The philosophical questions become only more perplexing. Should Serena and Dan get back together? Should Blair have a quickie with Chuck? I can't decide if Gossip Girl is the most enjoyable show on TV, or the silliest, or both. And that's weird, because I am so not the whiny should-I-pan-this-series TV critic!
Saturday, 7 pm (Lifetime)
Shirley MacLaine affects thick red lipstick and an even thicker French accent as legendary designer Coco Chanel. This TV movie flashes back to Chanel's upbringing in an orphanage, followed by her success with jersey dresses and perfume. Despite the abundance of Chanel No. 5, the movie stinks, indulging in every inspirational biopic cliché. The only real drama is whether MacLaine will tip forward or backward from the weight of her enormous hat and horn-rim glasses.
Saturday Night Live
Saturday, 10:30 pm (NBC)
Olympic swimming god Michael Phelps hosts the season opener. It'd be pretty anticlimactic if he earned only a bronze medal for comedy.
Sunday, 9 pm (HBO)
HBO's masterpiece shows no signs of decline in season five, setting the standard for inside-Hollywood satire. At this point in the story, budding star Vince (Adrian Grenier) and his horndog entourage hit the bad side of the town's boom-and-bust cycle. Vince's last movie flopped, and nothing feels right with sex or society life. "You're in movie jail until the stench from Medellin clears," declares his subhuman superagent, Ari (Jeremy Piven).
As always, Piven steals the show with his portrait of a man who would sell his soul to the devil for a deal - if he had a soul, and if the devil had access to a major studio. Ari is our ticket to the sick side of Hollywood, repulsive even when he's trying to be reassuring.
"You can come back stronger than ever," he tells Vince. "Like Lance Armstrong, but with two balls!"
Tuesday, 7 pm (Fox)
Dr. Gregory House (Hugh Laurie) is probably the most obnoxious character ever to anchor a prime-time drama. He's mercilessly cruel and sarcastic, yet Fox still wants us to love him. And we do, judging by the series' awards and popularity.
In the season premiere, House tests our love with over-the-top misogyny. He treats a patient who works for a women's rights organization, delighting in sexist put-downs.
"Yesterday's sluts are today's empowered women," he sneers.
And again: "She realized that her evolutionary purpose is to arouse men, not to castrate them."
Actually, with dialogue like that, castration doesn't seem like a bad option.
The Rachel Zoe Project
Tuesday, 10 pm (Bravo)
Rachel Zoe is an L.A.-based stylist to the stars, putting together dresses, handbags and jewelry for red-carpet appearances. She takes herself seriously and never laughs, but laughing won't be a problem for viewers of her new reality series. Though Zoe comes on like a Very Important Person, one can't help seeing her as a Very Self-Important Pooh-Bah. She clomps through Beverly Hills in unwalkable high heels and sunglasses as big as manhole covers, trying to look 10 years younger than she is. As sophisticated as she thinks she is, she talks like a nasal 12-year-old valley girl.

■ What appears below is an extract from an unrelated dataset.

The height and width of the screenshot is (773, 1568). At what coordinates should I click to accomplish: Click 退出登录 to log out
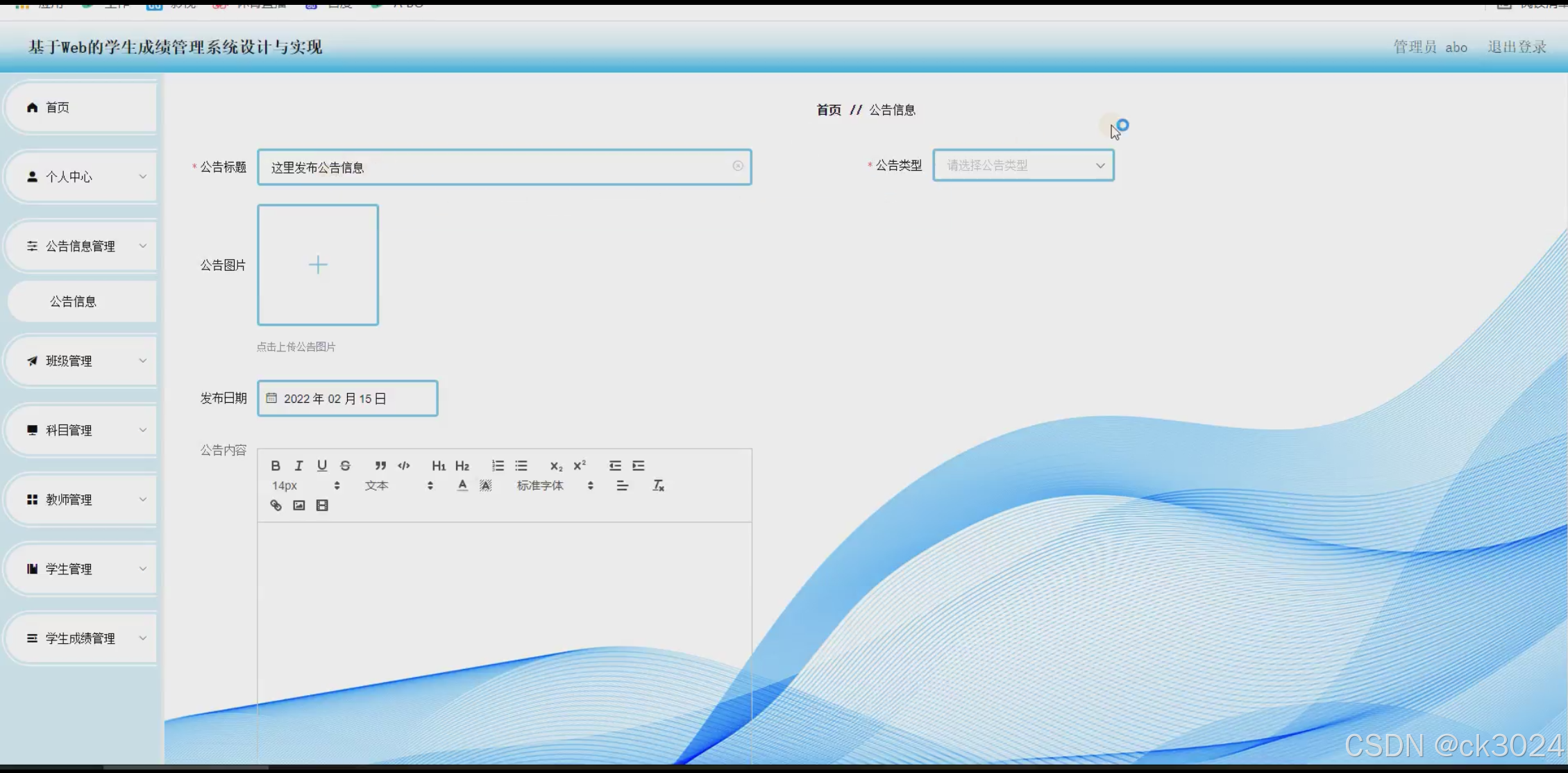point(1516,47)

"Love love love," she tells a client trying on a dress.
Later: "You look insanity in this."
Later still: "That's bananas amazing."
The Rachel Zoe Project is bananas preposterous.
Wednesday, 9 pm (Bravo)
Project Runway makes fashion design compelling, and the same goes for Top Chef with cooking. But Top Design can't pull off the trick with interior design. There are no vivid personalities in the new season, either among the judges or the contestants. Despite the stress of competition, most of the designers get along pretty well. "We know what we have to get done," one of them says happily during a challenge, "and we're going to work as a team to pull it off."
Well, that's just great, but it means we have to sit there watching people paint and saw with very little underlying drama. For many of us, matching the drapes with the bedspread is not a scintillating payoff for an hour of TV viewing.